- Bandhaguda Location in Orissa, India
- Coordinates: 19°34′03″N 84°35′03″E﻿ / ﻿19.5676°N 84.5842°E
- Country: India
- State: Odisha
- District: Ganjam

Population
- • Total: 1,000

Languages
- • Official: Oriya
- Time zone: UTC+5:30 (IST)
- PIN: 761106
- Telephone code: 06822
- Vehicle registration: OR-07/OD-07
- Nearest city: Sheragada, Aska, Berhampur
- Legislative Assembly Constituency: Hinjilicut
- Avg. Summer Temperature: 42 °C (108 °F)
- Avg. Winter Temperature: 24 °C (75 °F)
- Website: odisha.gov.in

= Bandhaguda =

Bandhaguda is a village under "Sheragada" block in Ganjam district, Odisha, India. It is also a "Grama Panchayat" consisting of six villages: B.Chikili, Bandhaguda, Chasamahuli, Gopapalli, Laxminursinghapur and Sadangipalli. It is 55 km from the Brahmapur city. Historically, this village has provided rural education to around 15 villages around the area. People get their primary education from Janata Uchha Prathamika Bidyalaya and secondary education is being provided by Sri Jagannath Vidyapeeth, Kansa.

== Economy ==
Around 55% of the work force get their living from agriculture. Agriculture is mainly dependent on monsoon rain. People of Bandhaguda believe in hard work. Banking Service is provided one Regional Rural Bank named Utkal Grameen Bank, Bandhaguda Branch, sponsored by state bank of India.

==Education ==
There are two schools which provides basic education to the student of Bandhaguda and to the students from nearby villages. Janata Upper Primary School provides education up to class VII and Sri Jagannath Bidyapeeth Kansa provides education to tenth class.

== Culture ==
People strongly believe in God and celebrate all the festivals jointly representing the true culture of Orissa. There are three ancient temples in the Village. They are Sri Krishna Temple, Sri Shiva Temple and Maa Kalika Temple.

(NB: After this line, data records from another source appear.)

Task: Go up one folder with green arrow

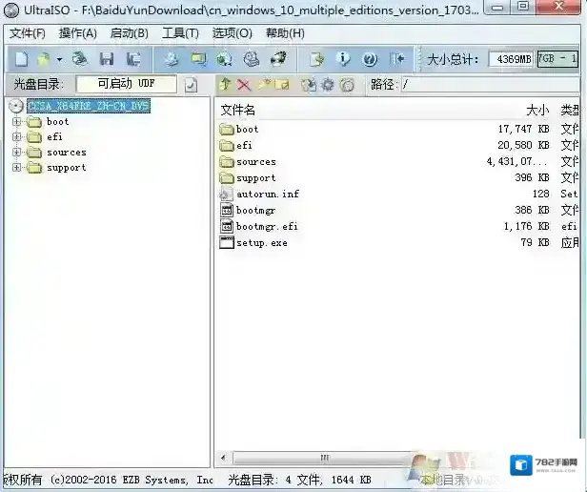Action: coord(225,85)
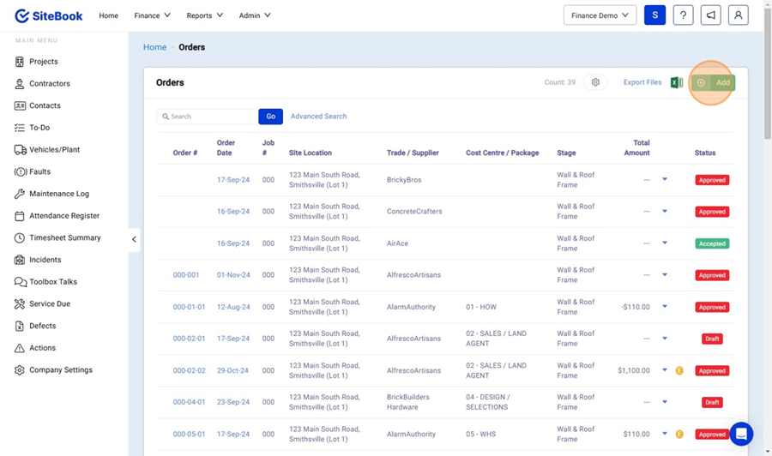
Task: Open order 000-01-01 link
Action: point(189,307)
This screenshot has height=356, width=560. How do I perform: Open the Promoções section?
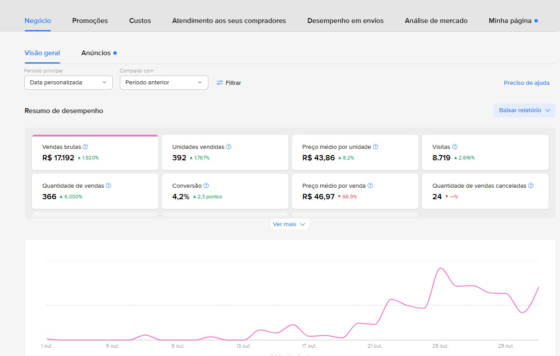point(90,20)
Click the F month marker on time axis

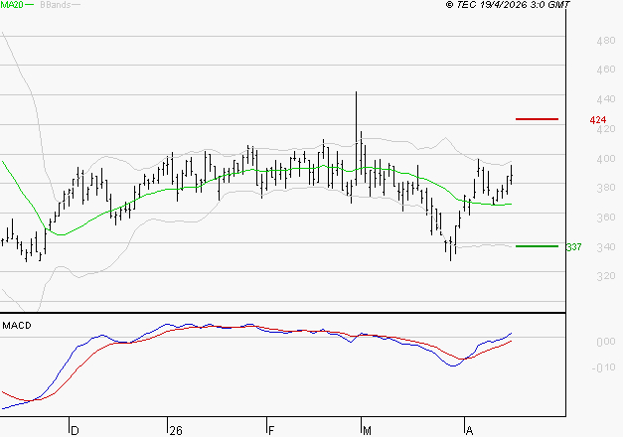(x=270, y=430)
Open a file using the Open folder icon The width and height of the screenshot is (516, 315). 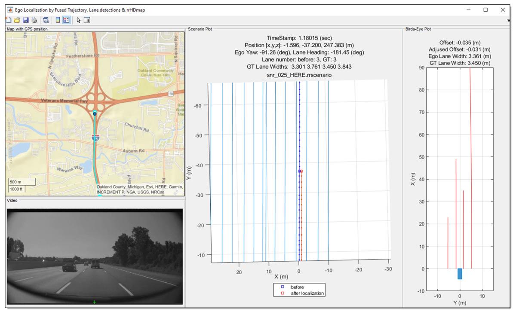17,20
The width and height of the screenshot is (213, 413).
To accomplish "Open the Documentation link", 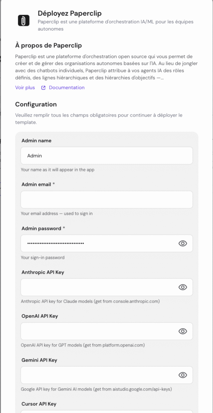I will pyautogui.click(x=67, y=88).
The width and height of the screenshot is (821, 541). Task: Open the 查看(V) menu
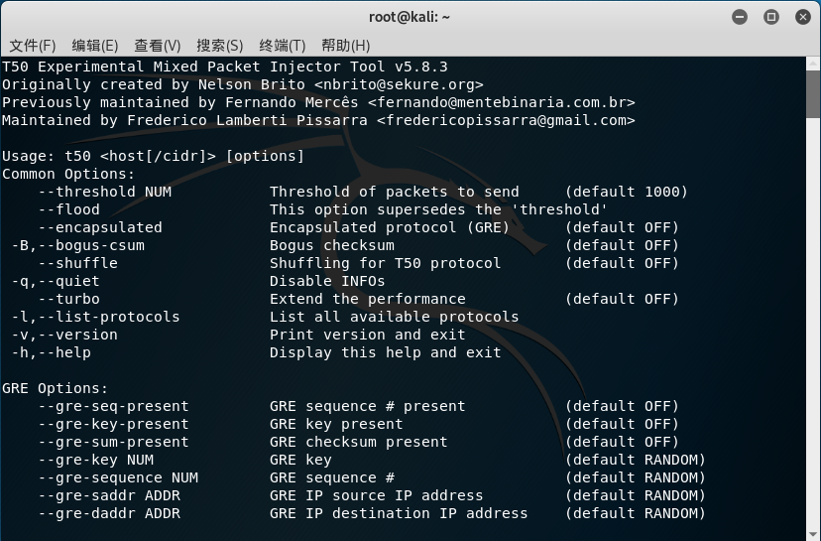tap(157, 46)
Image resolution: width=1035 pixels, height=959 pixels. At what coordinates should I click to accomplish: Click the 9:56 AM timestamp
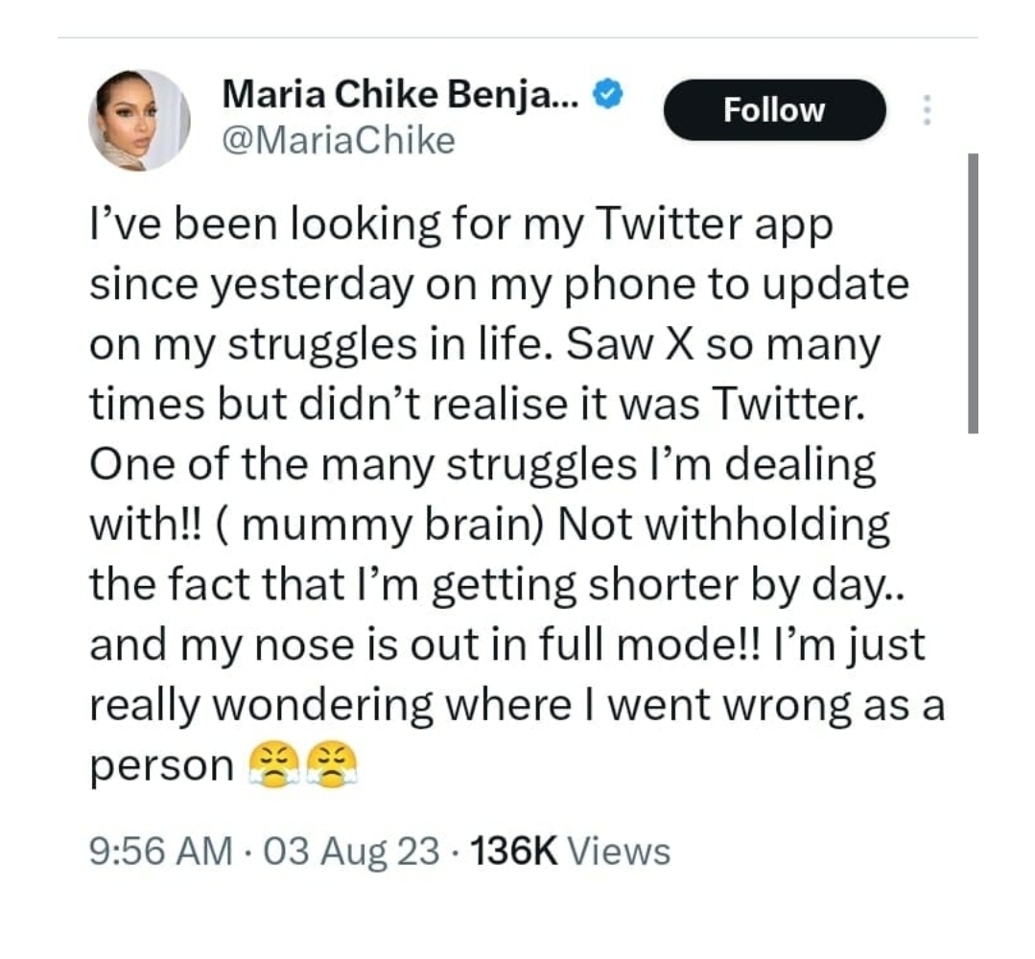161,850
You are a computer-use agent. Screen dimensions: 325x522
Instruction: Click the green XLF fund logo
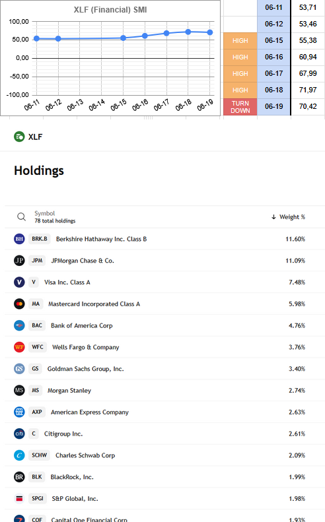[19, 137]
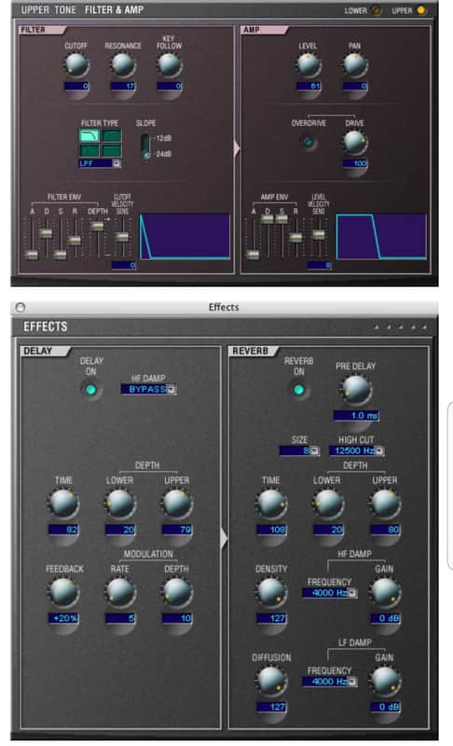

The Big Hanuman statue situated in Bandhaguda is known as a symbol of protection for all the villagers.

Danda Nacha (In Oriya ଦଣ୍ଡ ନାଚ) of Bandhaguda of famous in while Ganjam District. In Danda nata, Maa Kalika goes out for 13 days from temple and comes back in Mesa Sankranti of Chaitra. The famous festival is popularly known as "Meru Yatra".

== Transport ==
Bandhaguda is connected to almost all small villages by Road. The local political leaders are very much active in building and maintaining public infrastructure of the village.

== Administration ==
Bandhaguda is a panchayat which consists of some near by villages. The leadership of some people in Bandhaguda helps to drive people towards employment in nearby villages too.